When rendering a large number of concurrent visualization terminals, such as core distributed video feeds for classroom education, there is high affinity of the requested primitive data elements to be rendered (easily stored in local memory) and thus shared, but the access of user-centric data from a realtime core data repository and more importantly the export of frame data (and sequence compression there of) requires a backplane pipe from the local memory rendered-to that is significantly larger than the bandwith required to render simple 3d elements on a majoritively blank background. This implies that when operating at full speed, maxing out number of terminals renderable, the exit bandwith will prevent a large percentage of frames from ever exiting the system, no less effectively piped through to the appropriate protocol handler and out to wire.

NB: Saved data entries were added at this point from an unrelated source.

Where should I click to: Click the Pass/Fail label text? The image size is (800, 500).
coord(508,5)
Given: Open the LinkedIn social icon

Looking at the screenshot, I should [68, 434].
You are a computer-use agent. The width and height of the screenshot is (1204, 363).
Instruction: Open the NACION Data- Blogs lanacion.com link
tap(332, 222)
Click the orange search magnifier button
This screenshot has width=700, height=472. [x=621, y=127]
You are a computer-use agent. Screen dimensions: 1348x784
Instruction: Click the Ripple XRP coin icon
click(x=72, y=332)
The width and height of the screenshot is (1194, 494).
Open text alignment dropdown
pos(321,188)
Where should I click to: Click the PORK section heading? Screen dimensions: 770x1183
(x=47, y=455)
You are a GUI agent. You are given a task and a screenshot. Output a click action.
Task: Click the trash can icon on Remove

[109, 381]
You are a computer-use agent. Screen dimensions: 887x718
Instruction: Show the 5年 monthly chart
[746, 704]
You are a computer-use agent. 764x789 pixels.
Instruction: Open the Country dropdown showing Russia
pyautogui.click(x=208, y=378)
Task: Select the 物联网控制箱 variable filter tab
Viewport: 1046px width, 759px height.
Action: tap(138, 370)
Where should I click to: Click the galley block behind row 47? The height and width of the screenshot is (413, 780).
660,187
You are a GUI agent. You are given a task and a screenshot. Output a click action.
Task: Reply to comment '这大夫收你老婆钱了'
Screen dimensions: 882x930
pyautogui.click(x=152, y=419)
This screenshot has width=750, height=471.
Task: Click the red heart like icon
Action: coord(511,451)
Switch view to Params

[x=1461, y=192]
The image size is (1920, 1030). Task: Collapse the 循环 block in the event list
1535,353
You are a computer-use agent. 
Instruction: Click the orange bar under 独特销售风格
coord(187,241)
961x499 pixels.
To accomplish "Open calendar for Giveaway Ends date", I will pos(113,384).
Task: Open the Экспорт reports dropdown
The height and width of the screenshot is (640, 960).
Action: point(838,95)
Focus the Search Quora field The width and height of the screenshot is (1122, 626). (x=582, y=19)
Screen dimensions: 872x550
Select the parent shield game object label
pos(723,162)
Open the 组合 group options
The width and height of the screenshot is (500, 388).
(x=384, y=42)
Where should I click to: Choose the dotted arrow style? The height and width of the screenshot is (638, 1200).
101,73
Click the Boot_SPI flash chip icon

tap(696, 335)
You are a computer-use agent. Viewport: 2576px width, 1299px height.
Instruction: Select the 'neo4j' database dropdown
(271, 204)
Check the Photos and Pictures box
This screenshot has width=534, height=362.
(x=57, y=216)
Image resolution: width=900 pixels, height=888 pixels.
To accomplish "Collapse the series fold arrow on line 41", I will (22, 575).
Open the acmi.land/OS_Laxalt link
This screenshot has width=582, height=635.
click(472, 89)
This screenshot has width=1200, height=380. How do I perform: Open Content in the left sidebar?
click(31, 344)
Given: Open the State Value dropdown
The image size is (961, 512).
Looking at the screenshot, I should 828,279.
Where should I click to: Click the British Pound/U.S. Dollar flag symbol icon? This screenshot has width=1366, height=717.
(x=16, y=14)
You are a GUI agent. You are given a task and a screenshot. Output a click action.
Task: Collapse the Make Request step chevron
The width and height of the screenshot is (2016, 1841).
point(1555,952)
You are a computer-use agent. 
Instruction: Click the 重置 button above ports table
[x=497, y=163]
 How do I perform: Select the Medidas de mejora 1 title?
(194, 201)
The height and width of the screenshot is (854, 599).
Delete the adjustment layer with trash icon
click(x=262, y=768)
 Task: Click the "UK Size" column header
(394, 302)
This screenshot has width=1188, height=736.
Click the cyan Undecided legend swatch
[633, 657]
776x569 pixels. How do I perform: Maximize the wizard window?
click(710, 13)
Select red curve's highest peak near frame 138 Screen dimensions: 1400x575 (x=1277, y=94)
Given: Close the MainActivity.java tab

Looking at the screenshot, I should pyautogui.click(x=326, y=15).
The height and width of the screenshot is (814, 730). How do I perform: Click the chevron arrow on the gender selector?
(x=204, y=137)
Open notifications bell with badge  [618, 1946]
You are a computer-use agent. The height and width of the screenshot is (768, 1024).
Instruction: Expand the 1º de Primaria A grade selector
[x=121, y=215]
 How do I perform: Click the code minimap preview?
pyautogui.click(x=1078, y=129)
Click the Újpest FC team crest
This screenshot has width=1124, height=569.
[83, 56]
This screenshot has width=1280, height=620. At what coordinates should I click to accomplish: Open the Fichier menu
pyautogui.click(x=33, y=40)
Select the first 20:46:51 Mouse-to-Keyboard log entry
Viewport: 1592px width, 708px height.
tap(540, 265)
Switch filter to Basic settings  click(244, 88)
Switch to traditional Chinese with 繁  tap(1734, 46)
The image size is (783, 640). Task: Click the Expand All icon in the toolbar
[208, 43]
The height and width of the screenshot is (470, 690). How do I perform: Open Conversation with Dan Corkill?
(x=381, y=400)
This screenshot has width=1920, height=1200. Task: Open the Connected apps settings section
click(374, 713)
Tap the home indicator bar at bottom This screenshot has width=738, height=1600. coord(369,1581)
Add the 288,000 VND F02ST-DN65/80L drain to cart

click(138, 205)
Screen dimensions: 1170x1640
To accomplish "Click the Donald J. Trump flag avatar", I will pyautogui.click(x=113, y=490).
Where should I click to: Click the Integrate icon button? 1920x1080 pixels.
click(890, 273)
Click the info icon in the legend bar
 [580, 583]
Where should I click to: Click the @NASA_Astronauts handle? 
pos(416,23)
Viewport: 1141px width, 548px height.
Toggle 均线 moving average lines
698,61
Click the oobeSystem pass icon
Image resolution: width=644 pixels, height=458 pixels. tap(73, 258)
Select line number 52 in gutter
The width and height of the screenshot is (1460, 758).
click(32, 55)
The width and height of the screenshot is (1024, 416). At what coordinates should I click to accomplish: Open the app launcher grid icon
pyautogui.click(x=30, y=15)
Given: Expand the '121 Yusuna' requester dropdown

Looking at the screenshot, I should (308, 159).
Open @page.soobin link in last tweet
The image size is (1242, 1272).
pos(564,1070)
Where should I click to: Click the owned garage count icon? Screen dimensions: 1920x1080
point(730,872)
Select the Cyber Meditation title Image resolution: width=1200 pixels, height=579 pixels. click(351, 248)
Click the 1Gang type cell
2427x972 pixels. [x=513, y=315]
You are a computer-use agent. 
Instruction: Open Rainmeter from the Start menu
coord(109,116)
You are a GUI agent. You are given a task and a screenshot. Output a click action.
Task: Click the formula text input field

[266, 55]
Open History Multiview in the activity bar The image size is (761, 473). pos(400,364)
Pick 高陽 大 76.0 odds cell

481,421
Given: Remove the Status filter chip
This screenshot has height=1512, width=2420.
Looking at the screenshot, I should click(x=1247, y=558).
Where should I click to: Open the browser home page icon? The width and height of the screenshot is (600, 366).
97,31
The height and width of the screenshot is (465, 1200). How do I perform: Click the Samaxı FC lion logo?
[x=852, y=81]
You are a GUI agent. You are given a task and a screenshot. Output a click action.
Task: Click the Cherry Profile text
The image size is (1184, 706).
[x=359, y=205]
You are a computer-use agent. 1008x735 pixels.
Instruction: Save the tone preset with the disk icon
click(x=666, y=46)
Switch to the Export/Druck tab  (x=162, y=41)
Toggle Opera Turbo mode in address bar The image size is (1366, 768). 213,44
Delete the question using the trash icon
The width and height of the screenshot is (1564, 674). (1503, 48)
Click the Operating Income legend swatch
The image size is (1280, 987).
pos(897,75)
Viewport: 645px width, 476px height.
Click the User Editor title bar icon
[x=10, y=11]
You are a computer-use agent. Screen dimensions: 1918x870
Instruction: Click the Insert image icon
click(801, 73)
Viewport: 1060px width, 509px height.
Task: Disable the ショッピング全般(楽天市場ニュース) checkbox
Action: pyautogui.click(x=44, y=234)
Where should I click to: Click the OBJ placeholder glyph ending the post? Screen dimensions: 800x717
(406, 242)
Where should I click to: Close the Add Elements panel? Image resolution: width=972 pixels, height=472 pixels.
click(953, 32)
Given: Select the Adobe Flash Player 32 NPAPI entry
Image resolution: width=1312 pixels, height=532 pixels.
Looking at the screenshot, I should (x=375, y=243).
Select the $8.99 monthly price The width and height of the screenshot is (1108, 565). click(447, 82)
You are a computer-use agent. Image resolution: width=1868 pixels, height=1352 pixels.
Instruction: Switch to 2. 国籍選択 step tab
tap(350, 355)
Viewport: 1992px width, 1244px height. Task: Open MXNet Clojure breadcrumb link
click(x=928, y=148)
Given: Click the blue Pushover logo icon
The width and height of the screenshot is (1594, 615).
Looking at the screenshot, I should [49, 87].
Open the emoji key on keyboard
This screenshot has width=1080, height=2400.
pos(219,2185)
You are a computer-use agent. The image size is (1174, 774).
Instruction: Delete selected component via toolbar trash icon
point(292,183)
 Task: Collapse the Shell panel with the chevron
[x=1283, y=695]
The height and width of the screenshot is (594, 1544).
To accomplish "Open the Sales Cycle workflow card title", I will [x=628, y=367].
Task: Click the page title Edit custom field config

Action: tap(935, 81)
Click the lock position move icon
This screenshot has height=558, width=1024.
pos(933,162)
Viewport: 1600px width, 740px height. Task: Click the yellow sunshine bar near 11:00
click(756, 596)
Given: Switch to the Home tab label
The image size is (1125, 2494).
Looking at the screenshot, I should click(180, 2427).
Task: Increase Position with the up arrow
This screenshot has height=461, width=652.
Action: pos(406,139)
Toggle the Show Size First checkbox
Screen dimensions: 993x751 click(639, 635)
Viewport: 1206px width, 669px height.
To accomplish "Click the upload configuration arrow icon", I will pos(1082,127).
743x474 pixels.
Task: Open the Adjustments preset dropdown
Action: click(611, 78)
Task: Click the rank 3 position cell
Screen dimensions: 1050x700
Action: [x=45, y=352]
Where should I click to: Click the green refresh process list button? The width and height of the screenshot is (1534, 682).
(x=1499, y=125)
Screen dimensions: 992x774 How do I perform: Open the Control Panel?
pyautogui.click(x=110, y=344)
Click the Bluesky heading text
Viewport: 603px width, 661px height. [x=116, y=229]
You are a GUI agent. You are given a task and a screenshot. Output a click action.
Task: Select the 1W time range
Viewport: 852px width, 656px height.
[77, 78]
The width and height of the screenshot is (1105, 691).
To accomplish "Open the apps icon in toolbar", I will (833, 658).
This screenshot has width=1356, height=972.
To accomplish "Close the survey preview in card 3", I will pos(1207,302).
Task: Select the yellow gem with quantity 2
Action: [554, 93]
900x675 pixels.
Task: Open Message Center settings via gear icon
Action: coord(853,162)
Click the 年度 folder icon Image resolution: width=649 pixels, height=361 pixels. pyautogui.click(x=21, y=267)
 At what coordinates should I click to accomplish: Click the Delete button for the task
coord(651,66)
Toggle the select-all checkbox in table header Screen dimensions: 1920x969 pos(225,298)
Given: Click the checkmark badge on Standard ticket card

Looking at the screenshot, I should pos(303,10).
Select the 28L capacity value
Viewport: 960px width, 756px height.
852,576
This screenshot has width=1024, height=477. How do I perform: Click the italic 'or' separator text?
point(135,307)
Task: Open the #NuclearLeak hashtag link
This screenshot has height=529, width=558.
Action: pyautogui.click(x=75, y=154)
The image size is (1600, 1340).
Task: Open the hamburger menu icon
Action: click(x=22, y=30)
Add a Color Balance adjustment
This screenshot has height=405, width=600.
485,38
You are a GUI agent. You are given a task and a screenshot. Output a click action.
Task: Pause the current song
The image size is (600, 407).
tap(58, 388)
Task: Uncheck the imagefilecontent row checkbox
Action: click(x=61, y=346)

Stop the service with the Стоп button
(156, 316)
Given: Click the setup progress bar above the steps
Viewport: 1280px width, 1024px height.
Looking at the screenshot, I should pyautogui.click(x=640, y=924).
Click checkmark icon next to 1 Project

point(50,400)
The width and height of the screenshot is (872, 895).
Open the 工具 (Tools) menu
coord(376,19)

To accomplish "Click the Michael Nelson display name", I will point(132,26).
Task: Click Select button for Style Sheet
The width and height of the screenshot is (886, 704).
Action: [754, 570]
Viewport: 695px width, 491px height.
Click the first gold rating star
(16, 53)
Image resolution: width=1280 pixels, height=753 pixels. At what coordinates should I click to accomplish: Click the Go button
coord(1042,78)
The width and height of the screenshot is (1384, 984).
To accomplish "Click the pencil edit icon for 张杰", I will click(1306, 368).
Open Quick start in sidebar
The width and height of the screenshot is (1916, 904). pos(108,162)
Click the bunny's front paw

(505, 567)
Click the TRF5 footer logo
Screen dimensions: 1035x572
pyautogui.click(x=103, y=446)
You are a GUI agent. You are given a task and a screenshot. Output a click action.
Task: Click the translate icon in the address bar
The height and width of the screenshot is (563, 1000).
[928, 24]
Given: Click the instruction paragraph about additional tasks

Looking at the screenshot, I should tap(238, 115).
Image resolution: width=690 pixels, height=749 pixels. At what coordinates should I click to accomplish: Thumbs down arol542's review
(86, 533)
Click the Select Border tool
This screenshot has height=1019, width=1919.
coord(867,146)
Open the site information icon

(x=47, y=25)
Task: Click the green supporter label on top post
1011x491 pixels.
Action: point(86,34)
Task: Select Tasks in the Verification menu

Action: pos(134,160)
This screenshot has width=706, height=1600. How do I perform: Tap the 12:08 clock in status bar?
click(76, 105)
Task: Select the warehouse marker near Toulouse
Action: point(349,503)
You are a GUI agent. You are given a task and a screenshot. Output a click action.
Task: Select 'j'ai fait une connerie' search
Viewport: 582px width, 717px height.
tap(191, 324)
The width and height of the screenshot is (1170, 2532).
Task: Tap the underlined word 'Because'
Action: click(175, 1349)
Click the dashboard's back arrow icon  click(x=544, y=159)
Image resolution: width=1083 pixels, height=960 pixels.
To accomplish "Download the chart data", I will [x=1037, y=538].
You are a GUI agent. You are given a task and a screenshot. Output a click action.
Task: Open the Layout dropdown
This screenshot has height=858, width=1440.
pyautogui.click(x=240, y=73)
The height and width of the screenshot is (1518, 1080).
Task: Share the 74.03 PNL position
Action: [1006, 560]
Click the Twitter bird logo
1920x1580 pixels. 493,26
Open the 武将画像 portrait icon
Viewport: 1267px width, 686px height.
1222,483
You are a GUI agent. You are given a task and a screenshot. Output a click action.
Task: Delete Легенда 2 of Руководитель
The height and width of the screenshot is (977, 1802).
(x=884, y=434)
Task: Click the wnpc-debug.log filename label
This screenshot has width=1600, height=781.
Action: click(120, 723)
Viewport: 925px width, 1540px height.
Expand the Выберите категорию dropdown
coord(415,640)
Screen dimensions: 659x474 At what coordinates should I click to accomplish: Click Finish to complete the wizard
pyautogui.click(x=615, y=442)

An additional concern, also related to distributed student education and collaboration, is the ability to process their interface images in realtime. We have units that handle imaging analysis at camera frame rate, but for mass collaboration (conference environments) it is faster to pipe video to a centralized analytic processor that also happens to be generating the visualization after processing than distribute the entire thing. Even with multicast of common data and best-case processing (cpu stacks on htt with fiberchannel optical between cluster and mpp units) it is a problem to handle enough throughput to correlate human interface and knowledge management and mass representation without specialized processing. the GPU option handles most of the issue, we are using “many” of them now, but getting data in and out of their isolated memory and to wire efficiently is a major problem.

It appears the current designs also have these shortfallings, as indicated by the design of Tesla and the current chips/boards.

Please advise on the situation and I hope others who have explored these topics will comment to this forum as well.